▸ Record extracts
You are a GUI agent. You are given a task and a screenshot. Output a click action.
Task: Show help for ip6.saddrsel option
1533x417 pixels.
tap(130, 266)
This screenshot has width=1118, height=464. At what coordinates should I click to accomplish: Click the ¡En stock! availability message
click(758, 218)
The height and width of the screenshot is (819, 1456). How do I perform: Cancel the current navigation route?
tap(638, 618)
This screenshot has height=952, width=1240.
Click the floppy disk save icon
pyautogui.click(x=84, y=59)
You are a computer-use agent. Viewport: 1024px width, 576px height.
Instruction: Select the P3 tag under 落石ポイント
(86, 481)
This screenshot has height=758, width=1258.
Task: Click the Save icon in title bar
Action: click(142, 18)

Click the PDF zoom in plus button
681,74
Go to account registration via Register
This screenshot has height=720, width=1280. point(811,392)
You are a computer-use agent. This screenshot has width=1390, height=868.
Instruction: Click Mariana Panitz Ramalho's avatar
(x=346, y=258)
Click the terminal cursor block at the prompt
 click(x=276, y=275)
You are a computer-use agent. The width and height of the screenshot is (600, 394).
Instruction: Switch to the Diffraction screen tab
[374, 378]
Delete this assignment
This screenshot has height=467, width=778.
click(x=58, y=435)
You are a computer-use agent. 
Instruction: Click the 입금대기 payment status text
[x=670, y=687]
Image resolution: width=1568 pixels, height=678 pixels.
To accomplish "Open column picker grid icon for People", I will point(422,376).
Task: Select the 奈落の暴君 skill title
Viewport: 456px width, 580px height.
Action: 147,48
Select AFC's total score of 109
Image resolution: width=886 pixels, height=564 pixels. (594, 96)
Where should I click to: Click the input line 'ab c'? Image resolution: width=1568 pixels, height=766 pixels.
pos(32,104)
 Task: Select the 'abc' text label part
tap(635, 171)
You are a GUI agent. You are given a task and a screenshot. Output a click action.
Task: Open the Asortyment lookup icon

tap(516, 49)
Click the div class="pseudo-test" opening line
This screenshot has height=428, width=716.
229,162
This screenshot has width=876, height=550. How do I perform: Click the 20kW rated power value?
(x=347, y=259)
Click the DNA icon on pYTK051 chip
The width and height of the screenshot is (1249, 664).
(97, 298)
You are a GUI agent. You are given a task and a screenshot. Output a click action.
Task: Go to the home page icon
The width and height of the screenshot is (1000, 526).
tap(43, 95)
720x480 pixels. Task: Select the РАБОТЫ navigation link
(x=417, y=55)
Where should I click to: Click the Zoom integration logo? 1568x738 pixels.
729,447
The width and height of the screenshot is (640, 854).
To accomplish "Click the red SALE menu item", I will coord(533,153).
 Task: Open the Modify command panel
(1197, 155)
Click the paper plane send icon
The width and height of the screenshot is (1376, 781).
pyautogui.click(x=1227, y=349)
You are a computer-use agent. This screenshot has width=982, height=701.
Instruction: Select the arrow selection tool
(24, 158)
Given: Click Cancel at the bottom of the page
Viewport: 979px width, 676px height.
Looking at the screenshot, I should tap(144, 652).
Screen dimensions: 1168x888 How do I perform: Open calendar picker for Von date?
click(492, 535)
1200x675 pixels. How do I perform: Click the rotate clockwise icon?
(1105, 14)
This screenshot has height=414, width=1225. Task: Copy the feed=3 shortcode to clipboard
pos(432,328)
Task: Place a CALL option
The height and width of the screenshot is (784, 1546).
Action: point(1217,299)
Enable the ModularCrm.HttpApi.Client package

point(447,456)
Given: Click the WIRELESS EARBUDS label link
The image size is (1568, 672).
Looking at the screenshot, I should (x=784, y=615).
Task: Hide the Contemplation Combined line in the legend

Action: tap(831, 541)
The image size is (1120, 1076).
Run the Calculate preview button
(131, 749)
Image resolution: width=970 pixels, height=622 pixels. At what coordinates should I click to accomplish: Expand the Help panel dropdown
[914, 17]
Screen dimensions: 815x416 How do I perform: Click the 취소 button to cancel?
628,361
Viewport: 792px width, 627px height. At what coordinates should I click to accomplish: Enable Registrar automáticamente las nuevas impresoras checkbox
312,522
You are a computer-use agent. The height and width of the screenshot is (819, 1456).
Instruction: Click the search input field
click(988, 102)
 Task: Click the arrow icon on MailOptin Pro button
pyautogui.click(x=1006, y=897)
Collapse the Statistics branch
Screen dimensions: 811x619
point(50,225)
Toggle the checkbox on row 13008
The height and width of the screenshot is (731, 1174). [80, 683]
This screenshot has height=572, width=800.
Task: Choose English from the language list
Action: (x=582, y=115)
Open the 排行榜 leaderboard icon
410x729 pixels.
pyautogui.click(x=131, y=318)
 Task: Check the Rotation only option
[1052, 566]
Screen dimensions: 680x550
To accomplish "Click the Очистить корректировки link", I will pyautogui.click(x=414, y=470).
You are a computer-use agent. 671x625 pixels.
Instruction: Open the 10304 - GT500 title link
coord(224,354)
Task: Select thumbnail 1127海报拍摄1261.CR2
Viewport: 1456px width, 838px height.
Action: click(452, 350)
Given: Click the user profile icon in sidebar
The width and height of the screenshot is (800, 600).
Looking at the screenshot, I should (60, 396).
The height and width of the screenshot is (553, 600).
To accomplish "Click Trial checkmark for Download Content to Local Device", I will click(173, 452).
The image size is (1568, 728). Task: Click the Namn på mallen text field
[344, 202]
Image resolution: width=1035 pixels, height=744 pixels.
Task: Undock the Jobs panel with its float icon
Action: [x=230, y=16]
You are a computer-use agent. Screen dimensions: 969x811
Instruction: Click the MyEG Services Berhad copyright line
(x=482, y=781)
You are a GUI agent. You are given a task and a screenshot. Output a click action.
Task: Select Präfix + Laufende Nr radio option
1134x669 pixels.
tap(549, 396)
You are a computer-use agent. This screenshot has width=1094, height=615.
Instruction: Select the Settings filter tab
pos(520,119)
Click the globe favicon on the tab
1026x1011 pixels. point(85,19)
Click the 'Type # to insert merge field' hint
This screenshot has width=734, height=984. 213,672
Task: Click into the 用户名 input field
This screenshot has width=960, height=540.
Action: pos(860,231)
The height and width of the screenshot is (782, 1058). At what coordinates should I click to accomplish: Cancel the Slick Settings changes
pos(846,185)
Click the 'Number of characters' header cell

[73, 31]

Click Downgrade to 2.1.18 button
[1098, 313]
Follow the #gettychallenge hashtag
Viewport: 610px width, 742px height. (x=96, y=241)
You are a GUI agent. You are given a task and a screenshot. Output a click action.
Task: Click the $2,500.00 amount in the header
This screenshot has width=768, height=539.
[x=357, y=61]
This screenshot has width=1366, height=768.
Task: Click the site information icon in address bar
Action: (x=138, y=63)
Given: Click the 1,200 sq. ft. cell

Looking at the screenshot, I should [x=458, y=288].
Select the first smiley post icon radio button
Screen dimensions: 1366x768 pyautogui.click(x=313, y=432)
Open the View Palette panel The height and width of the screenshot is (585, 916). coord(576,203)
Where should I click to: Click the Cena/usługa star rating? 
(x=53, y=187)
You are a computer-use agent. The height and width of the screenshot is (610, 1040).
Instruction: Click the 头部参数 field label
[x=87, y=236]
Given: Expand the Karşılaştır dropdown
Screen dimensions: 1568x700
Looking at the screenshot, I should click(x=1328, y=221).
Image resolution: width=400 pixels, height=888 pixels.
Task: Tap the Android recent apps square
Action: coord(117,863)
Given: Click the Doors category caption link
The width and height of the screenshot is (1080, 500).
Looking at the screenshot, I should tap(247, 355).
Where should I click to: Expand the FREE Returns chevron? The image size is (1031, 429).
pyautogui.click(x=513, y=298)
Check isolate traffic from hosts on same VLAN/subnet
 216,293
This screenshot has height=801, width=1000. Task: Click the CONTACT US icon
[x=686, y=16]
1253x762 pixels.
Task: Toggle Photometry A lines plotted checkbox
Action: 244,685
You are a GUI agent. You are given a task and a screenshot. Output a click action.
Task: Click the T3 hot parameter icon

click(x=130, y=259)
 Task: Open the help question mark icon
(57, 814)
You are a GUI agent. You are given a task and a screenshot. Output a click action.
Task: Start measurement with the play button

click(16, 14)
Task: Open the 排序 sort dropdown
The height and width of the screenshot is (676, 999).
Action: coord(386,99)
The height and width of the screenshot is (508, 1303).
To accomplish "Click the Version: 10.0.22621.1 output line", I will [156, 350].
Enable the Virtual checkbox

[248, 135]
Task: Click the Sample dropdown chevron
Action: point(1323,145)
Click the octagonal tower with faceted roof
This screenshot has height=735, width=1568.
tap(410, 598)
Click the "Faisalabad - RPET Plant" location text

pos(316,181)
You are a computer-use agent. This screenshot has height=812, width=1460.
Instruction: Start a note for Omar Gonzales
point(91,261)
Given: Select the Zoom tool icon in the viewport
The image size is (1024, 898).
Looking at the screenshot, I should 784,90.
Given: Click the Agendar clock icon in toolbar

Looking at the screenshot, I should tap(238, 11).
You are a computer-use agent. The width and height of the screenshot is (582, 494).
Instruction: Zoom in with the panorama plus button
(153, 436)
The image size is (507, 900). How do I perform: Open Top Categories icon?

▸ Task item
Only these are to be transcribed: the line with "This screenshot has height=735, width=1568." and every line after it through the last line of the entries, each exactly.

▸ Output below
This screenshot has height=735, width=1568.
tap(410, 598)
Click the "Faisalabad - RPET Plant" location text

pos(316,181)
You are a computer-use agent. This screenshot has height=812, width=1460.
Instruction: Start a note for Omar Gonzales
point(91,261)
Given: Select the Zoom tool icon in the viewport
The image size is (1024, 898).
Looking at the screenshot, I should 784,90.
Given: Click the Agendar clock icon in toolbar

Looking at the screenshot, I should tap(238, 11).
You are a computer-use agent. The width and height of the screenshot is (582, 494).
Instruction: Zoom in with the panorama plus button
(153, 436)
The image size is (507, 900). How do I perform: Open Top Categories icon?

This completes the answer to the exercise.